The US media speak this openly. The Washington Post, for example, recently condemned the—supposed—efforts of France, Germany and Italy to end the bloodshed through a ceasefire. “The risks of reducing pressure on Mr. Putin before he is thoroughly defeated, and perhaps not even then,” were too high, it says. The desire of Paris, Berlin and Rome “to shorten this destructive war—and thus limit the damage both to Ukraine and to their own badly battered economies,” should not stand in the way of that goal, it continues.

In other words, to “thoroughly defeat Putin” and subdue Russia, NATO is prepared to bleed Ukraine dry in a months-long war and risk a nuclear third world war.

Pacifist phrases

But it would not be the Left Party if it did not try to cover up its support for imperialist war policy with moral appeals and calls for peace addressed to the imperialist powers and institutions responsible for the war.

With a raised finger, the lead motion warns NATO that its attempts to “install a 'new world order” had “failed many times, often with disastrous consequences.” The “spiral of worldwide rearmament and the use of war as a means of enforcing hegemonic interests” was “dangerous as hell.” The motion calls for “a global peace order involving all actors,” to be achieved, among other things, by strengthening the International Criminal Court and the UN.

What a bankrupt perspective! Since the dissolution of the Soviet Union 30 years ago, the US has been waging war almost continuously with the declared aim of defending its position as the “sole world power” and preventing the rise of China. In the process, it and its NATO allies have destroyed Iraq, Afghanistan, Libya and Syria, as well as numerous other countries, and militarily surrounded Russia.

German imperialism reacts to all this by returning to a great power policy itself and fervently rearming. The Left Party supports this policy while blathering about a new “peace order” in the manner of a priest blessing the cannons while quoting the Sermon on the Mount.

Fortunately, more and more people are seeing through this deception, as the decline of the vote for the Left Party shows. The only way to stop the Ukraine war and prevent a nuclear catastrophe is through an independent movement of the international working class, which is being forced to bear the brunt of militarism.

This does not mean support for Putin and his regime. On the contrary, Putin's reaction to NATO’s encirclement of Russia is as short-sighted as it is reactionary and plays into the hands of NATO. It is the response of a regime of oligarchs who have plundered the social property of the Soviet Union and are irreconcilably opposed to the working class.

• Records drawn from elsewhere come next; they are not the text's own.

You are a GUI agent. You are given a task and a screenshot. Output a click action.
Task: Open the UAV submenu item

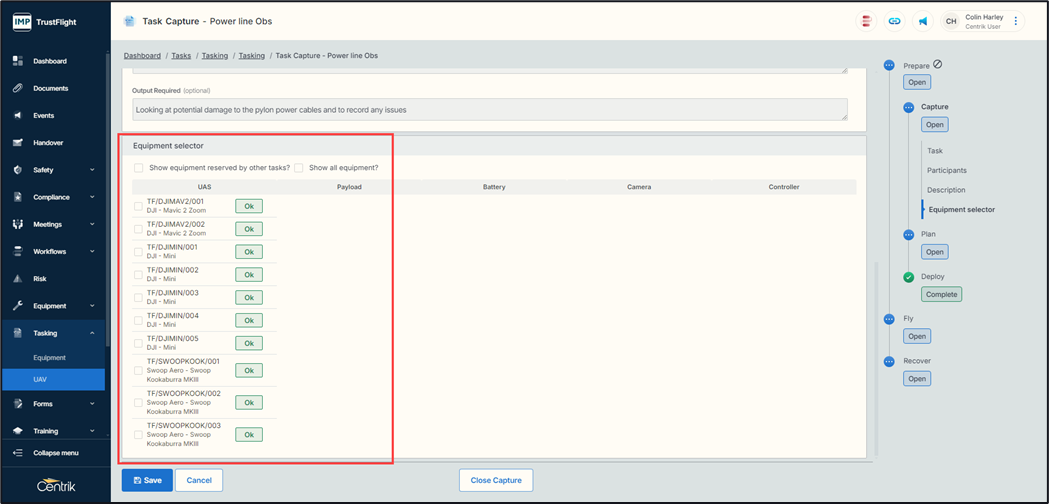[x=40, y=379]
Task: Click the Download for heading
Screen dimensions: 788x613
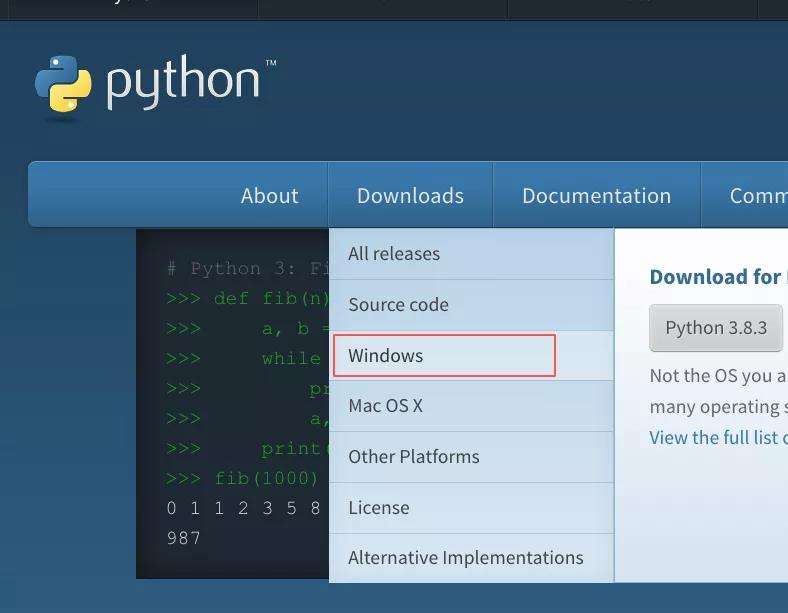Action: (715, 277)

The overthrow of Putin is the task of the Russian working class. The same applies to the right-wing regime and the working class of Ukraine. The Russian and Ukrainian workers need the support and solidarity of workers throughout Europe, the USA, and the whole world in this.

The objective conditions for such a movement are developing rapidly. All over the world, workers are rebelling against the social consequences of the war and the capitalist crisis: inflation, hunger, job losses and growing exploitation--a movement that is increasingly taking open forms against capitalist rule.

This movement needs a perspective that unites the struggle against war, exploitation, and social inequality into a conscious global offensive to overthrow capitalism and build a socialist society. This perspective is represented by the International Committee of the Fourth International and the Sozialistische Gleichheitspartei (Socialist Equality Party).